On the highest Jewish holiday: attack on the synagogue in Hanover

On the highest Jewish holiday
Attack on synagogue in Hanover

A good 150 people gather in the synagogue in Hanover to celebrate Yom Kippur, the highest Jewish holiday. Towards the end of the service, visitors hear glass clinking: one of the windows of the church has been smashed. The community chairman is certain that it was no prank for children.

A window at the synagogue in Hanover was damaged on Wednesday, the highest Jewish holiday, Yom Kippur. This was confirmed by a police spokesman. There are no injuries. According to a report in the “Hannoversche Allgemeine”, a stone or other hard object was thrown through a stained glass window in the women’s gallery at around 7 p.m. during the service.
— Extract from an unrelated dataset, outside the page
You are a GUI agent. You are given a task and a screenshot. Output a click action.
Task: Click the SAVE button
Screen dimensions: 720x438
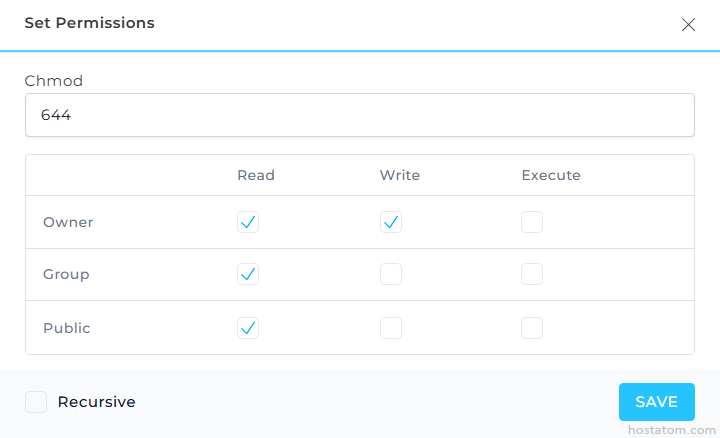pyautogui.click(x=656, y=402)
The police spokesman said: “It is certain that a window was damaged. It has not yet been clarified how.” There is no reliable evidence for an attack, the investigations are still ongoing. According to the newspaper report, around 150 people had gathered in the synagogue on the Day of Atonement to pray. Towards the end of the service, visitors heard a clang and a bang, the newspaper reports. There was a hole in the window regarding six meters up.

Michael Fürst, the chairman of the congregation, told the newspaper: “The perpetrator must have entered the synagogue grounds. I am deeply shocked.” There is a lot to suggest that someone climbed over the fence. “It mightn’t have been children,” said Fürst. It was the first time that something like this had happened in Hanover.
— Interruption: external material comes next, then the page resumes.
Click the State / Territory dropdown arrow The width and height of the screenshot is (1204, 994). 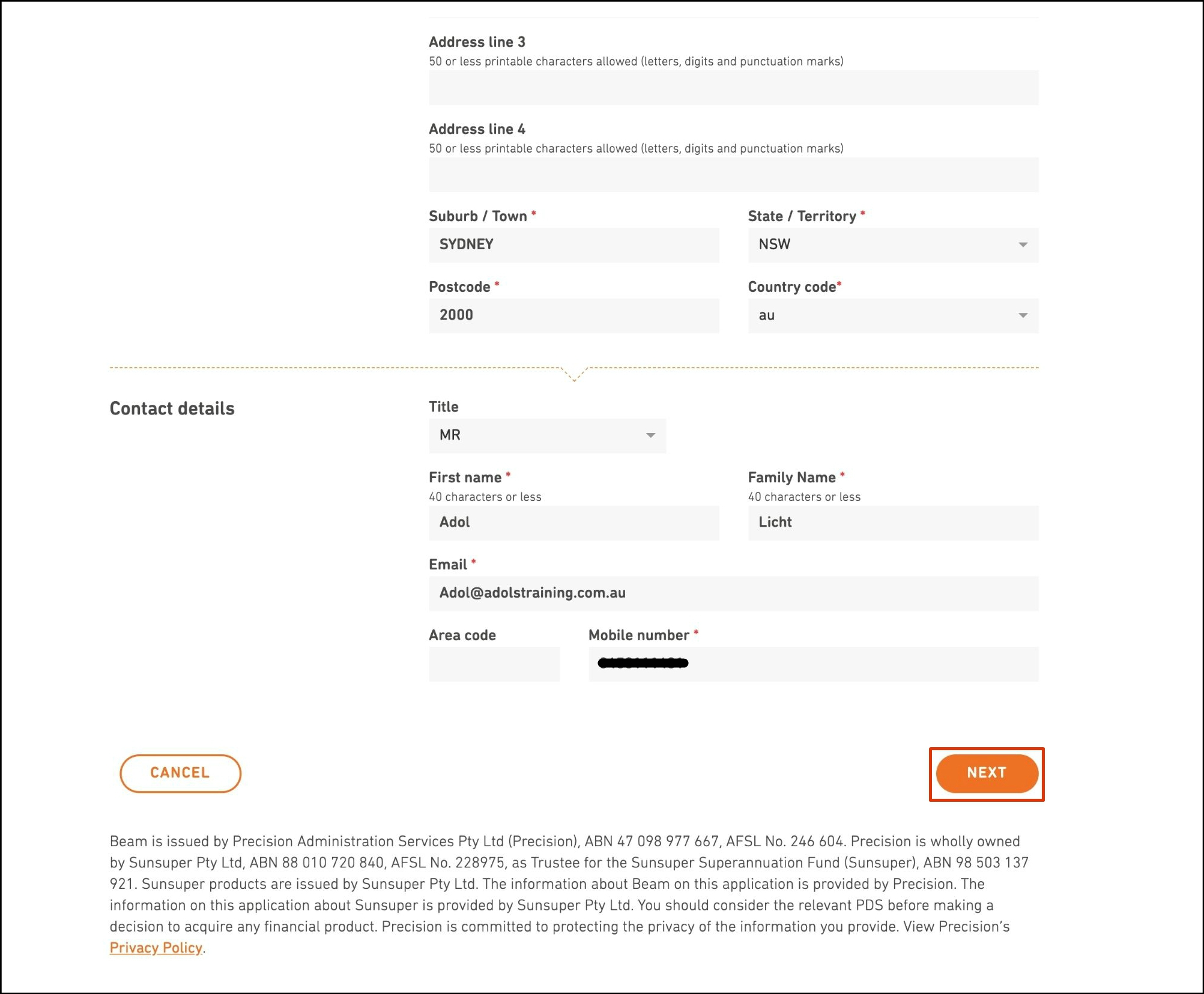coord(1022,245)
Yom Kippur, the holiest Jewish holiday, falls on different dates in September or October each year. Three years ago, on this holiday in Halle, a heavily armed right-wing extremist and anti-Semitic assassin tried to cause a bloodbath in the fully occupied synagogue of the Jewish community in Halle. He threw incendiary and explosive devices and shot at the access door on October 9, 2019, but might not get onto the premises because the door withstood the attack. He shot a passer-by in front of the synagogue and a 20-year-old in a nearby kebab shop. The Naumburg Higher Regional Court sentenced the perpetrator to life imprisonment with subsequent preventive detention.